AJR 2002; 179:725-730
© American Roentgen Ray Society
Helical CT of Islet Cell Tumors of the Pancreas: Typical and Atypical Manifestations
Sheila Sheth1,
Ralph K. Hruban2 and
Elliot K. Fishman1
1 Russell H. Morgan Department of Radiology and Radiological Science, Johns
Hopkins University, 600 N. Wolfe St., Nelson B176D, Baltimore, MD 21287.
2 Department of Pathology, Johns Hopkins University, 401 N. Broadway St.,
Weinberg 2242, Baltimore, MD 21231.
Received January 17, 2002;
accepted after revision February 22, 2002.
Address correspondence to S. Sheth.
Introduction
Islet cell tumors are uncommon neoplasms of neuroendocrine origin arising
in the pancreas or the periampullary region. Despite their rarity, with a
reported incidence of five cases per million persons per year
[1], they present a special
challenge for the radiologist. The diagnosis of functioning islet cell tumors
is almost always established biochemically when the lesion is of small size.
Successful curative surgical resection is facilitated by preoperative imaging
depicting the precise location and number of lesions. Patients with
nonfunctioning islet cell tumors often present with the disease at an advanced
stage. Imaging plays a pivotal role in differentiating these tumors from
adenocarcinomas of the pancreas and in identifying signs of malignancy.

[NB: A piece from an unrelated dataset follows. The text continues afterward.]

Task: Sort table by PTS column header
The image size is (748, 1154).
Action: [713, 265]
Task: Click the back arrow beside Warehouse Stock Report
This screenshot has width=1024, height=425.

Although in recent years gadolinium-enhanced MR imaging,
somatostatin-receptor imaging, and endosonography have emerged as potentially
competing or complementary techniques to CT, dual-phase helical CT,
particularly with technical improvements afforded by multidetector CT, remains
the dominant imaging modality for the diagnosis of all pancreatic neoplasms,
including, in many centers, islet cell tumors. The objectives of our pictorial
essay are to illustrate the various imaging features of islet cell tumors on
dual-phase CT and to discuss potential pitfalls.
Clinical Presentation
Islet cell tumors are classified as functioning if they produce symptoms
related to excessive hormone production, or as nonfunctioning
[1]. These neoplasms tend to
affect younger age groups and, even when malignant, have a better prognosis
than the more common adenocarcinoma of the exocrine pancreas. Although most
islet cell tumors appear sporadically, an increased prevalence of these tumors
is seen in patients with von Hippel-Lindau syndrome and in those affected by
multiple endocrine neoplasia type I.
Functioning Islet Cell Tumors
Functioning islet cell tumors are subdivided according to the hormone they
produce. Insulinomas, the most common functioning islet cell tumors, are
usually benign. Patients experience symptomatic intractable hypoglycemia, low
blood levels of glucose, and high circulating plasma insulin. Gastrinomas are
the second most common functioning islet cell tumor and about 60% are
malignant [1]. Patients present
with peptic ulcer disease, diarrhea, or abdominal pain. The presence of
gastric hypersecretions and an elevated serum gastrin level confirm the
diagnosis of Zollinger-Ellison syndrome. Other functioning islet cell tumors
such as VIPomas, glucagonomas, stomatostatinomas, and ACTHoma are rare
[1].
Nonfunctioning Islet Cell Tumors
Nonfunctioning islet cell tumors usually become large before diagnosis.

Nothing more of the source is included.